Switzerland backed the report’s primary conclusion – that encouraging economic growth was the best way of combating poverty, but only if it happens within the right framework.

The international community has agreed to a goal of halving extreme poverty by 2015.

Poverty trap

“This poverty trap is not intractable,” said report author, Charles Gore.

“But it has to be the kind of growth that raises average household income and consumption.”

Gore said the average per capita consumption of the world’s least developed countries (LDPs) remains just 57 cents per day.

Gore said the current system promoted by the international financial institutions was too much like the structural adjustment policies of the 1990s, placing too much emphasis on short-term stabilisation and not enough on long-term development.

“The current approach assumes that these countries are not being integrated into the world economy, so efforts are being directed towards integration rather than mechanisms for growth.”

He says that exports and imports contribute a similar amount to the GDP of LDPs as they do in industrialized countries. The problem is less a question of integration in the global marketplace, and more an over-reliance on certain commodities, which continue to loose their relative value.

Diversification

The Swiss government agrees: “More effort needs to be made in incorporating trade policies into overall development strategy,” said Michel Mordasini, deputy head of the Development and Transition Department at the State Secretariat for Economic Affairs (Seco).

He told swissinfo that Switzerland wanted to help the poorest countries to formulate their own trade strategies, encourage them to diversify their exports and campaign for greater market access.

Mordasini said Switzerland agreed with UNCTAD on the need for growth, but differed on the question of macroeconomic stabilisation.

“We want to contribute to rapid economic growth, through private investment, market forces and integration in the world economy,” Mordasini says.

“But we believe that discipline in public finance management is a crucial precondition for establishing the necessary framework for the development of the private sector and expansion of trade.”

Aid targets

Economic growth and investment are not the only way of combating poverty, of course. UNCTAD, like the rest of the UN system would like to see a big increase in official development aid (ODA). The trend, however, has reflected a dramatic drop in real terms.

“Aid in 2000, in real per capital terms, was 46 per cent of what it was in 1990. A doubling of aid would merely mean a return to 1990 levels,” Gore says.
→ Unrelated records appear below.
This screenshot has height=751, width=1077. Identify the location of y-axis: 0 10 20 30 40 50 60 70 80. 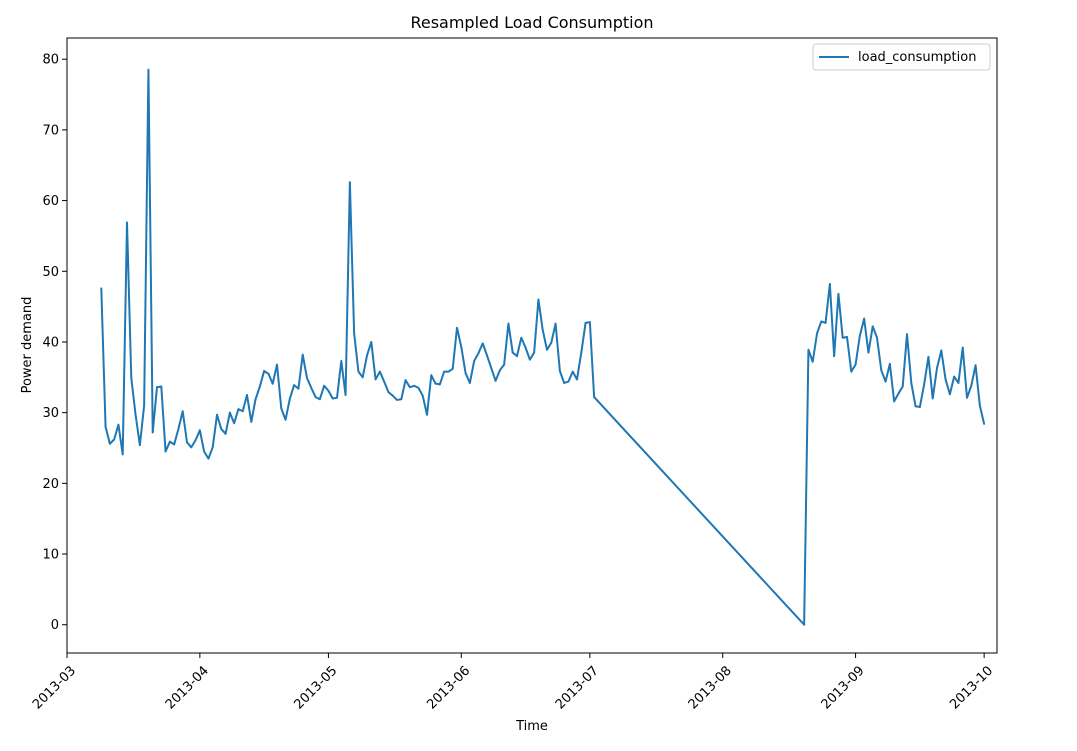
(54, 343).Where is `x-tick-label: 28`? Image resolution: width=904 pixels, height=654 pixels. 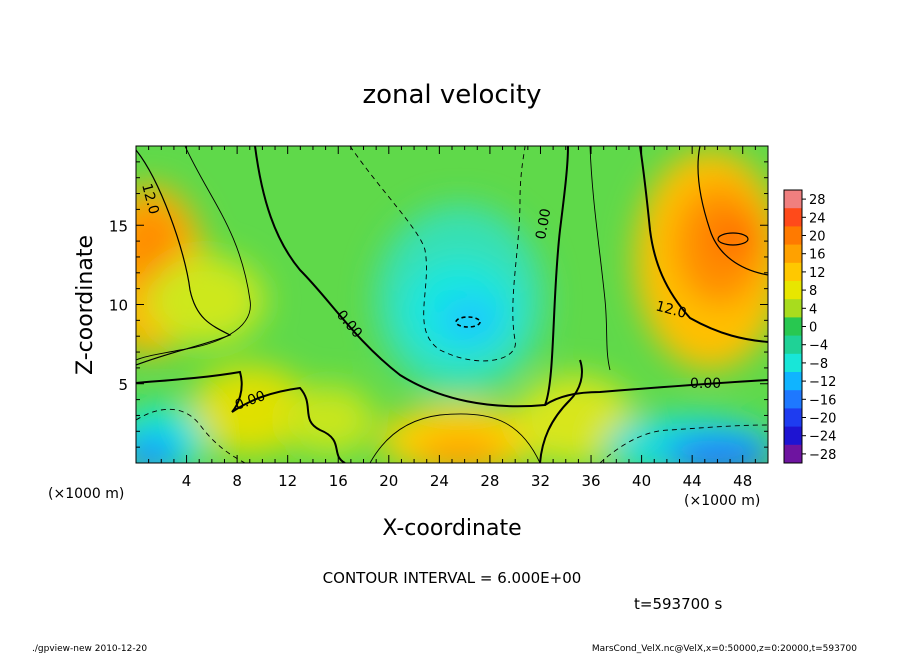
x-tick-label: 28 is located at coordinates (490, 481).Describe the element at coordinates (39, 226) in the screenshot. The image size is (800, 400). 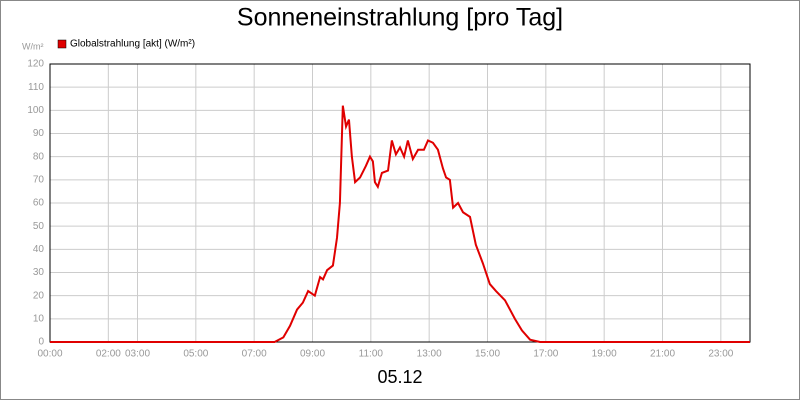
I see `y-tick-label: 50` at that location.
Only a handful of industrialised countries have succeeded in meeting the UN target of giving at least 0.7 per cent of GDP in ODA. Switzerland is not one of them, even if it ranks seventh in the list of OECD contributors.

On Monday, the Swiss Agency for Development and Cooperation (SDC) and Seco announced that in 2001, ODA had remained static at 0.34 per cent of gross national product (GNP). They concluded that “the goal of the federal government to reach 0.4% of GNP by 2010 is still a long way off”.

While a jump from 0.34 to 0.4 per cent might appear relatively small, Mordasini says it would actually require an annual increase in the overall development budget of over six per cent.